Depois dos testes, cada criança foi levada pelo corredor frio, e, depois disso, temer o pior é a melhor das opções. Erik me olhou quando entrou no corredor frio, com os olhos cheios de lágrimas e com as mãozinhas tremendo. Não pude fazer nada além de lamentar por elas.
Alice foi a última das crianças. Ela estava agitada, as enfermeiras tinham medo de machucá-la. Dmitry tinha um sorriso asqueroso nos lábios, como o sorriso de minha irmã.
As lágrimas de Alice tinham cheiro de algodão doce.

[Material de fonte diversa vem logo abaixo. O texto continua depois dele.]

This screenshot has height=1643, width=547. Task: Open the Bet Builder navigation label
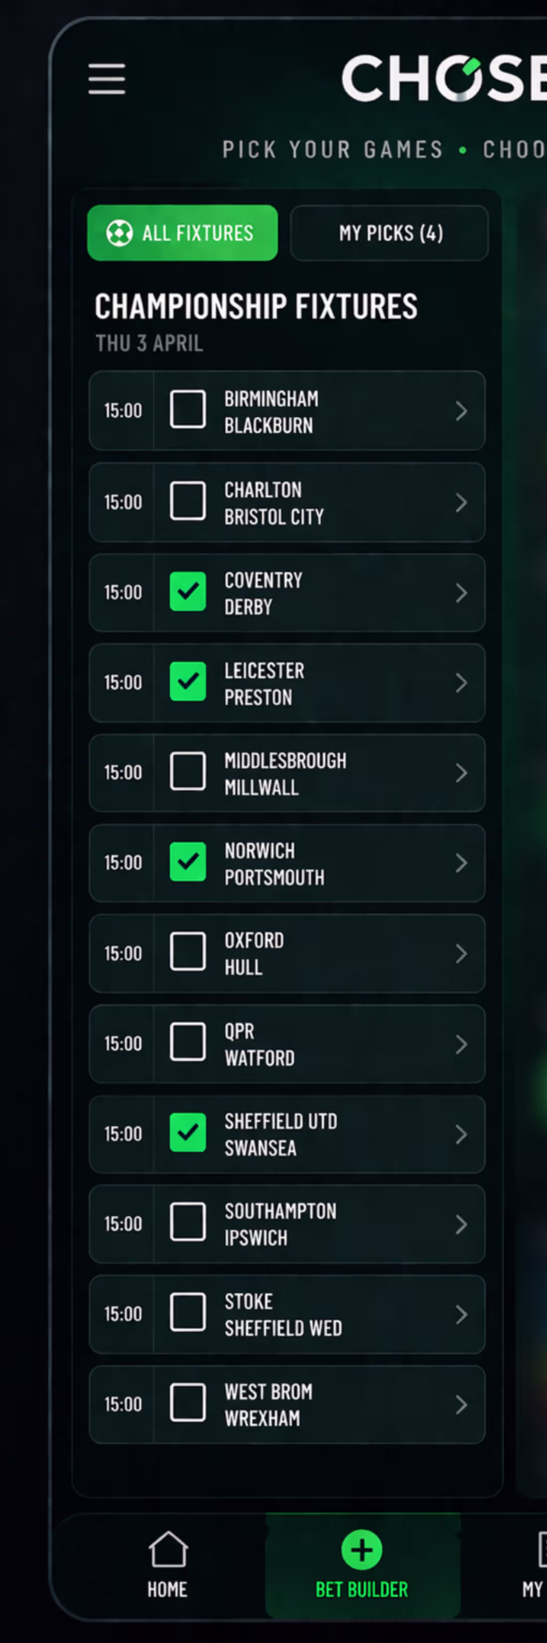point(361,1589)
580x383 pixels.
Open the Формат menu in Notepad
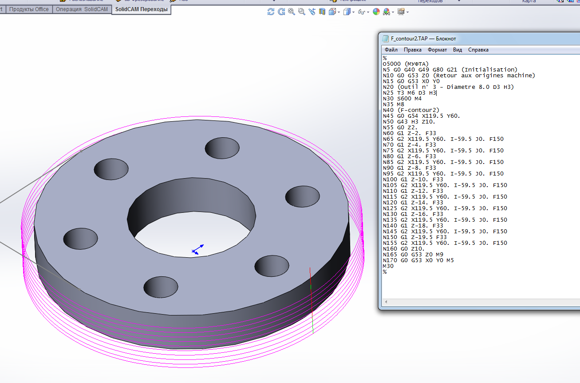pyautogui.click(x=437, y=50)
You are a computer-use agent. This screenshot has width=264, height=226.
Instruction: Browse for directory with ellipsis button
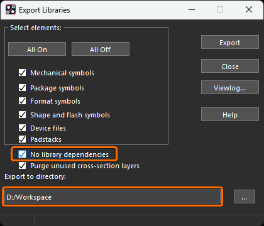[x=245, y=196]
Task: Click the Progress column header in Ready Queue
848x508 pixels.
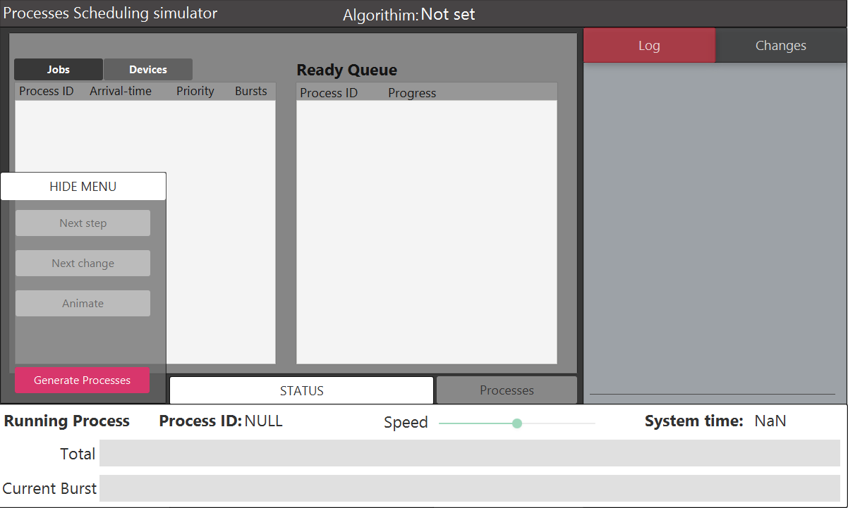Action: click(412, 93)
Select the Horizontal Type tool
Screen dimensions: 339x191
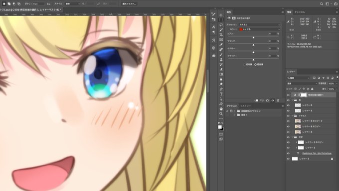click(x=221, y=94)
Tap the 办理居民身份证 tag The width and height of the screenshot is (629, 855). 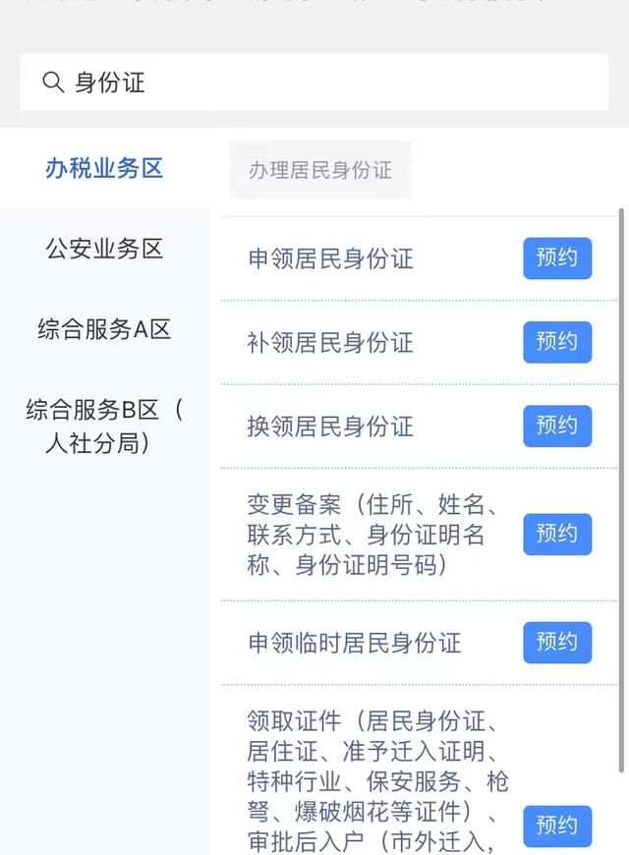pos(320,170)
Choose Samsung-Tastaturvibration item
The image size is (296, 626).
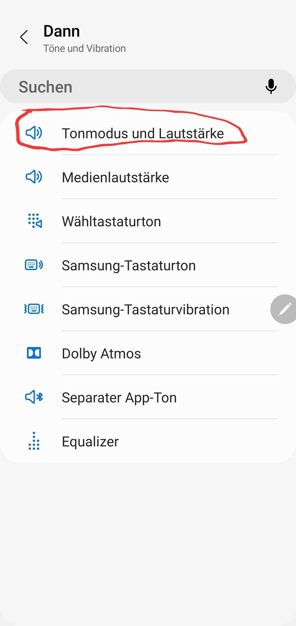(x=145, y=310)
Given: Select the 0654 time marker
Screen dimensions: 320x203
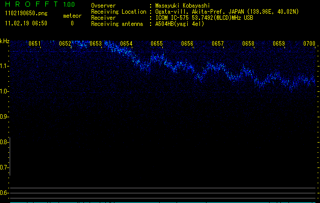Looking at the screenshot, I should click(126, 44).
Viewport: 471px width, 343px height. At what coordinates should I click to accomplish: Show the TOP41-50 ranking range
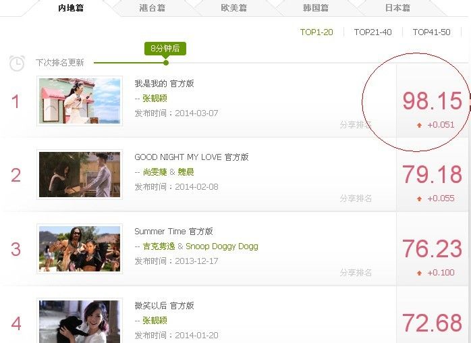tap(431, 32)
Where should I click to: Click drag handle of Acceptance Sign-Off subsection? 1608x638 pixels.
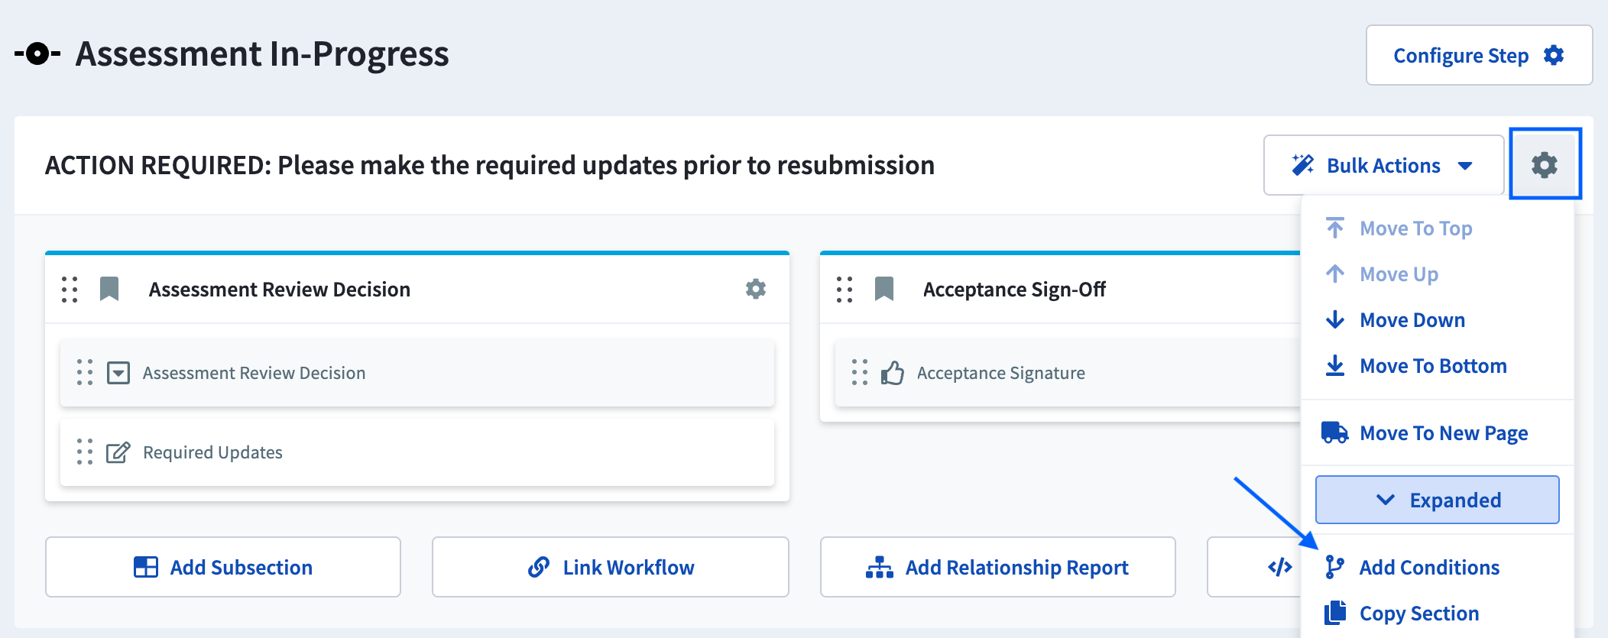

Me aproximei de Alice devagar, a segurei e a coloquei em meu colo, enquanto ela suplicava para escapar dos "exames". Dmitry me fitou com desgosto.
—Sabe que se eu pudesse privá-la disso, eu a privaria, certo?
—Mas os médicos não curam a gente — disse ela. Sua voz tinha gosto de mel.
—É inevitável, vai doer mais se ficar lutando contra as enfermeiras. Dmitry vai ficar bravo.
Dmitry estava frustrado.
Se eu voltar, vai me levar pra ver o mar?
—... Vou.
Alice cedeu.
As enfermeiras restantes deram tapinhas em meus ombros e um dos médicos me pediu para acompanhá-lo, de novo.
Alice me deu seu ursinho de pelúcia. Um coelho branco.
Dmitry cuspiu no chão à minha frente antes de seguir o caminho para o corredor. Ele gostava de ver as crianças sofrerem.